When young author Yeonmi Park made the decision to write her book she was probably aware that there would be some critics. Every interesting piece of literature, especially autobiographies, will have critics that look to dissemble the coherency of the story. Park has witnessed this, but she has stood strong to the overarching theme of her autobiography.
As a North Korea defector, Park knows all too well the issues that young children have faced under such harsh conditions. On Reason.com Parks makes it clear that she doesn’t need anyone to correct her life story because she knows of the life that she has lived. She is aware of slight memory lapses due to her age at the time of the events. The story, however, is a genuine portrayal of a child that has lived a life that no child should have to endure.

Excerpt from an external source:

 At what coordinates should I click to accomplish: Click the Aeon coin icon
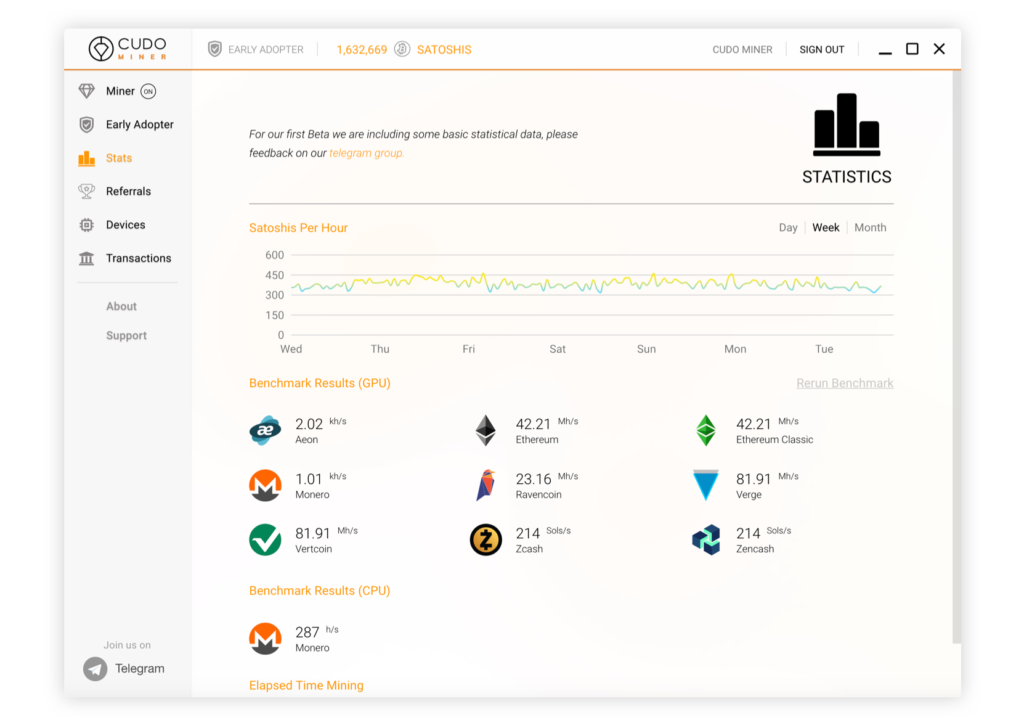[x=264, y=430]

Park has made a decision to stand up for Human Rights and her book on Amazon is evidence of her ability to articulate the needs of those that are suffering in North Korea. Since Parks is still very young she is in a position to give other young women hope. She is providing a voice for all of those that have went through the same thing in North Korea.
Her hurt and humiliation has been spilled on the pages of her autobiography. She is assertive in letting people know that she has faced starvation before. She has also let people know that there was a time when she simply did not want to live anymore. Parks has come out of the ashes though. Park has become a voice on Youtube for those that have been silenced by oppression. Parks represents a new wave of women that have escaped all the harsh conditions that have been placed upon them.
Many people want to silence this voice out of fear that it brings a bad name to North Korea, but Park isn’t making up this life. She is telling her story on Daily Mail and the story of lots of others that have not made it out. She is a public speaker that has a platform.